- [INSTRUCTION 1]:
Name every investor the passage on picking individual stocks mentions by name.
- [INSTRUCTION 2]:
Rewrite the part of the passage on picking individual stocks that opens with the words containing "So what are" and closes with "for whale wisdom.", changing "spoiled" to "fortunate".
- [INSTRUCTION 3]:
Carry on the passage on picking individual stocks from the point where it stops.

- [PASSAGE GIVEN]:
::::

I love talking to other investors. I love listening to podcasts about investing. So I personally love the process of investing. I am willing ready, willing, and able to do the work necessary to vet and pick my own individual stocks. Most people, I would say even 99 percent of people are not like that.

They're not willing to do any work and they have no interest in doing any sort of research related to picking individual stocks. That's perfectly okay. If that's you, you can still take advantage of the power of the stock market by simply investing in passive index funds. It's a wonderful way to go. But if you're the type of person that is just interested in business and interested in learning about how the stock market works in more detail, I do think there are reasons, there are good reasons to buy your own individual stocks.

Absolutely. And I think that's the key is you got to love the process. You got to actually be able to do the work, which we'll talk about how to do the work today. And you have to actually love those things. And one big thing that I used to do when I would really, really intensely. for individual stocks is I would listen to podcasts and read a bunch of different resources and find some of those individual stocks and get some of these ideas before I dove deep into, you know, looking into the company.

So what are some resources that you utilize to maybe go out and find companies that you want to invest in? Investors today are spoiled. It is never. Ever been easier in history to find and research stocks. I mean, the tools that we have access to today for free would literally cost tens of thousands of dollars to access 20 or 30 years ago.

So some resources that I use continuously that I'll plug a one is called whale wisdom, whale wisdom. com. Uh, what you can do with that tool. Is you can track the portfolios of some big famous investors to find out what stocks they've been buying and selling, uh, in their portfolios. So if you want to track big investors like, uh, Warren Buffett, Charlie Munger, uh, Terry Smith, uh, Chuck Acre, uh, those are four investors that I hold in high appeal by signing up for whale wisdom.

You can literally get notified by email every time they have to publish their portfolio, which is about every 90 days. That's That alone can be a great place to start your investing research process because if the stocks interest them, they're highly likely to meet the criteria that you're looking for.

You can also use any of the social networks that are out there. You can get ideas on Twitter. You can get ideas on edIn. You can get ideas on podcasts. You can even get ideas on. Tick tock, uh, for finding, uh, individual stocks. It's not hard to come up with ideas. One other approach that I use is to use simple screening tools.

Uh, the best free investing screening tool that I've ever found is called finviz. com F I N V I Z. com stands for financial visualizations. It's just a massive free database of. Thousands of publicly traded companies, and you can easily sort on there by market cap, price to earnings ratio, valuation metrics, and more.

So those few tools right there should have you with a massive watch list if you want to use them. And that is why I absolutely love all the tools that are available now because you named the whale one is one big one for me. I used to watch Warren Buffett because I'm a huge Warren Buffett guy. And Charlie Munger.

And I would just kind of see some of the stuff that they are doing. That would give me a ton of ideas to kind of dig deeper and go through that entire process. Now, since we have so much information that's out there right now, there's obviously so many different companies that you could be looking into.

Are there any quick metrics that you look at to kind of weed out some of the stocks that you don't want to invest in? Yeah. So before I can answer that question, it's first to understand what type of investor I am, because the metrics that you're going to use to weed out companies from your investing process really depends on the type of investor.

::::

- [RECORDED DATA]:
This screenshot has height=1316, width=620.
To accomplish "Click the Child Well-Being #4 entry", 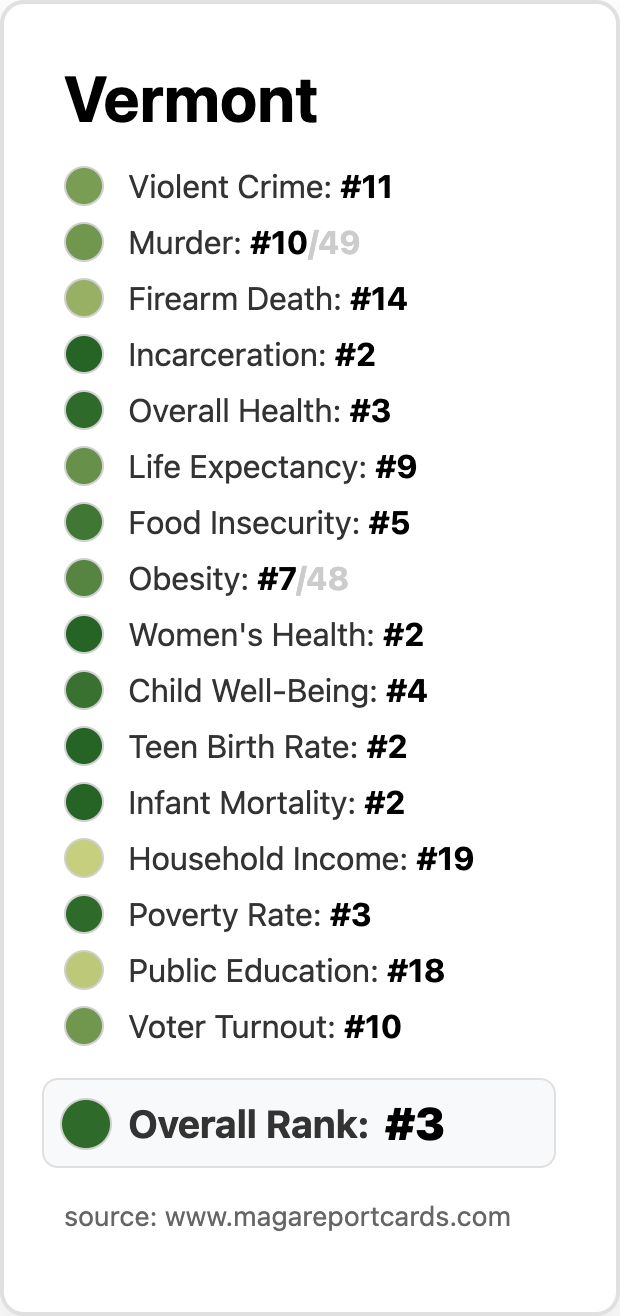I will click(x=246, y=691).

::::

- [RESPONSE 1]:
Warren Buffett, Charlie Munger, Terry Smith, Chuck Acre

- [RESPONSE 2]:
So what are some resources that you utilize to maybe go out and find companies that you want to invest in? Investors today are fortunate. It is never. Ever been easier in history to find and research stocks. I mean, the tools that we have access to today for free would literally cost tens of thousands of dollars to access 20 or 30 years ago.

So some resources that I use continuously that I'll plug a one is called whale wisdom, whale wisdom. com. Uh, what you can do with that tool. Is you can track the portfolios of some big famous investors to find out what stocks they've been buying and selling, uh, in their portfolios. So if you want to track big investors like, uh, Warren Buffett, Charlie Munger, uh, Terry Smith, uh, Chuck Acre, uh, those are four investors that I hold in high appeal by signing up for whale wisdom.

- [RESPONSE 3]:
You are. My style of investing is primarily High quality growth. So I am mostly attracted to companies that are just barely profitable. They are rapidly growing their top line. They're taking advantage of some market opportunity that they see out there. And I see them as having some sort of competitive advantage.

Those type of investments would not. Interest Warren Buffett at all, they would simply be too high risk, uh, for him, uh, to consider. So while I always look at Warren Buffett's portfolio, uh, we have different screening criteria. Conversely, if you were a swing for the fences type of investor and you just wanted to do a buy nothing but stocks that had.

50 X potential or more. And you're very willing to strike out the criteria. You would have to think and invest like a venture capitalist who have completely different criteria than I would use. Uh, however, uh, with that, there are a few things that I use to, um, find companies. Uh, the first thing that I look at is market cap.

Uh, this is the total dollar value of a company's equity. I'm primarily interested in companies that I think. Can deliver a multi bagger returns for investors. One impediment to doing that is just the pure size of a company's a market cap. So because of that, I'm primarily looking for companies that are on the relatively small side of the market cap.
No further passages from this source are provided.